- Exercise prompt
With the pictures left out, retype exactly the lines below starting at the line that contains "The height and" and ending at the line that contains "Click the store icon before Palka Omnichannel".

- Data under study
- - -

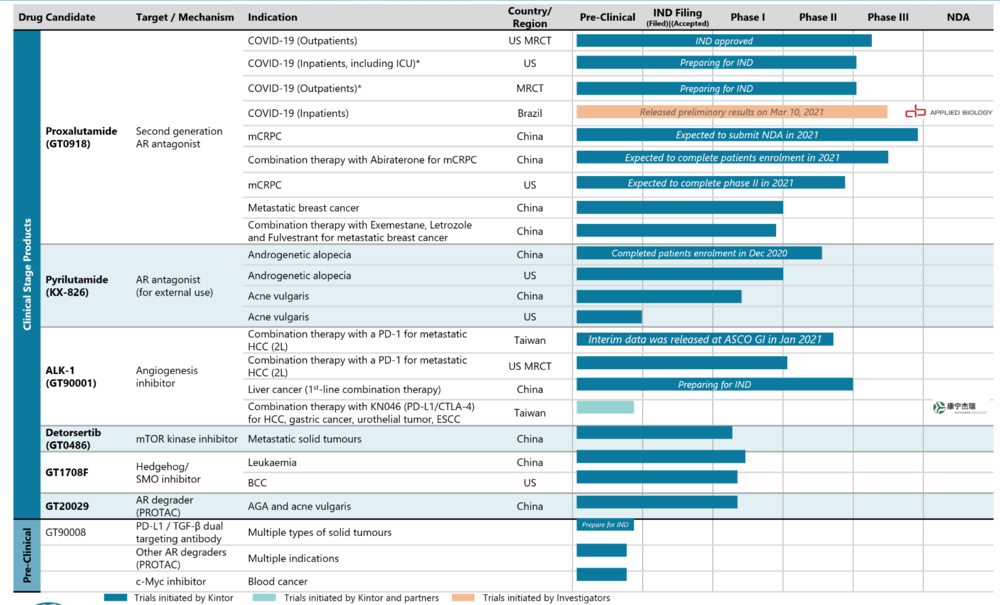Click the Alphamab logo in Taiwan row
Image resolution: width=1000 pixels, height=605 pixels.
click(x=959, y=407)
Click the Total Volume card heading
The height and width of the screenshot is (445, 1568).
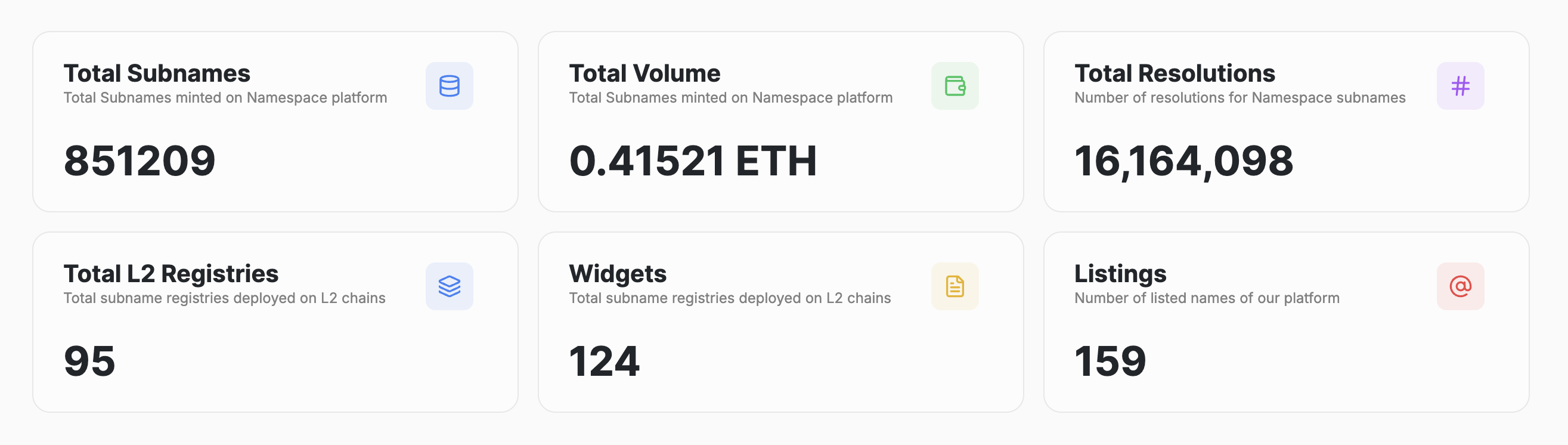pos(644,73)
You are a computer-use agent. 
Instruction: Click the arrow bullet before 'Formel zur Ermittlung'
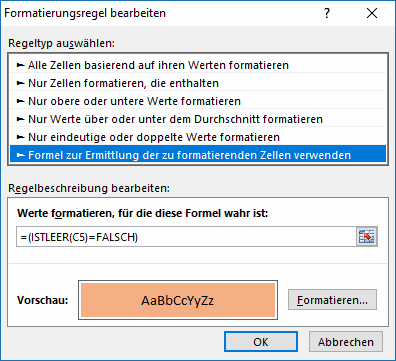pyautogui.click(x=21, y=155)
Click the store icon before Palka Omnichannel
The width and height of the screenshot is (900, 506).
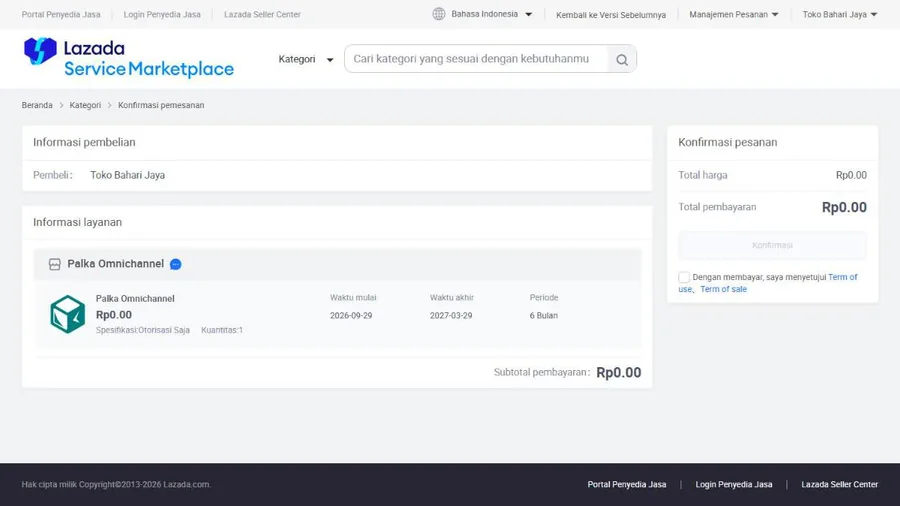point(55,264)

- - -

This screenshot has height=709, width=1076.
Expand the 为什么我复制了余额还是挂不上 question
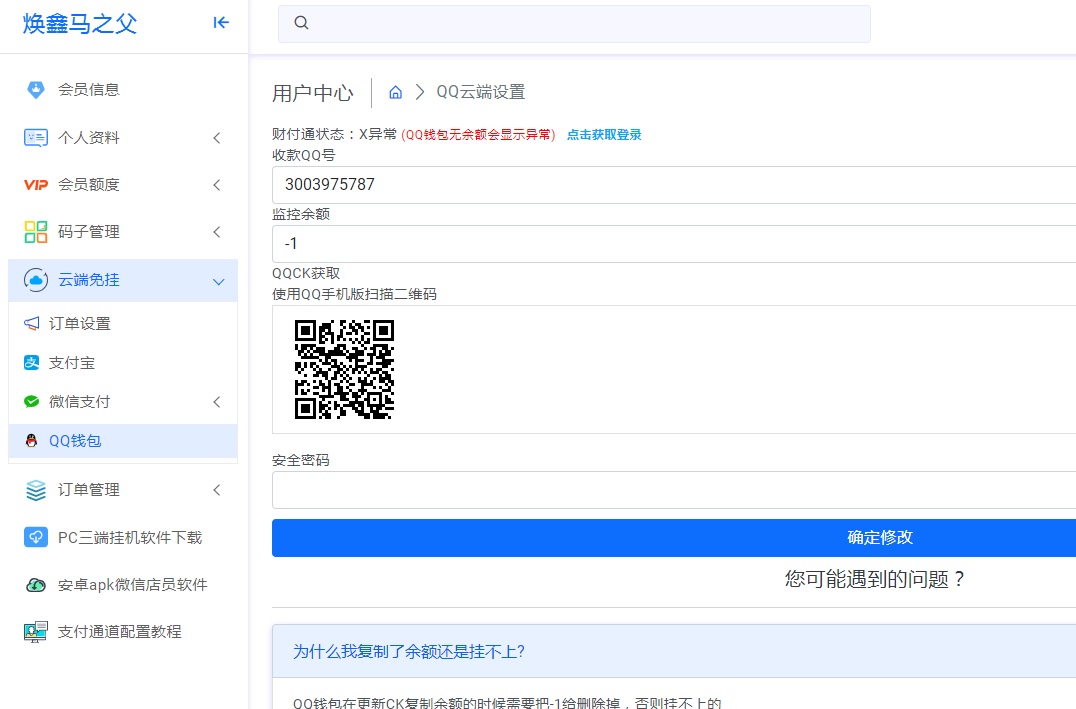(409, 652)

- - -

- Answer space
The height and width of the screenshot is (445, 1568).
pos(644,73)
You are a computer-use agent. 
Instruction: Click the arrow bullet before 'Formel zur Ermittlung'
pyautogui.click(x=21, y=155)
Click the store icon before Palka Omnichannel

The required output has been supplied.